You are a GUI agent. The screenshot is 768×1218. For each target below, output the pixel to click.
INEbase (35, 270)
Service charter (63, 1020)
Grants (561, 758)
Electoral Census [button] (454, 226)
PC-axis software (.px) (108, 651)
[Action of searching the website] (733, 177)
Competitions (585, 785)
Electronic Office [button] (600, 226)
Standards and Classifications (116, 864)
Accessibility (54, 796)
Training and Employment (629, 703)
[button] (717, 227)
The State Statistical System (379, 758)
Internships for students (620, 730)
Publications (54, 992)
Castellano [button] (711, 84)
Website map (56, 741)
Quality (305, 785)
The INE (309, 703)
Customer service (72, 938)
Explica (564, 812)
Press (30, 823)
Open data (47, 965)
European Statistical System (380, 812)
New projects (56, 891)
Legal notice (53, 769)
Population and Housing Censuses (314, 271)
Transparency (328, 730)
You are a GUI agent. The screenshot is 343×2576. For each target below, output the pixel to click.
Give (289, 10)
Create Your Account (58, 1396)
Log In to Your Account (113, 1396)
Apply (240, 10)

Description of the task:
Transcribe all of the material exactly. Omit nothing.

The answer:
You are a GUI agent. The screenshot is 768×1218. For each target below, output the pixel to click.
INEbase (35, 270)
Service charter (63, 1020)
Grants (561, 758)
Electoral Census [button] (454, 226)
PC-axis software (.px) (108, 651)
[Action of searching the website] (733, 177)
Competitions (585, 785)
Electronic Office [button] (600, 226)
Standards and Classifications (116, 864)
Accessibility (54, 796)
Training and Employment (629, 703)
[button] (717, 227)
The State Statistical System (379, 758)
Internships for students (620, 730)
Publications (54, 992)
Castellano [button] (711, 84)
Website map (56, 741)
Quality (305, 785)
The INE (309, 703)
Customer service (72, 938)
Explica (564, 812)
Press (30, 823)
Open data (47, 965)
European Statistical System (380, 812)
New projects (56, 891)
Legal notice (53, 769)
Population and Housing Censuses (314, 271)
Transparency (328, 730)
You are a GUI agent. The screenshot is 343×2576. For each target below, output the pixel to click.
Give (289, 10)
Create Your Account (58, 1396)
Log In to Your Account (113, 1396)
Apply (240, 10)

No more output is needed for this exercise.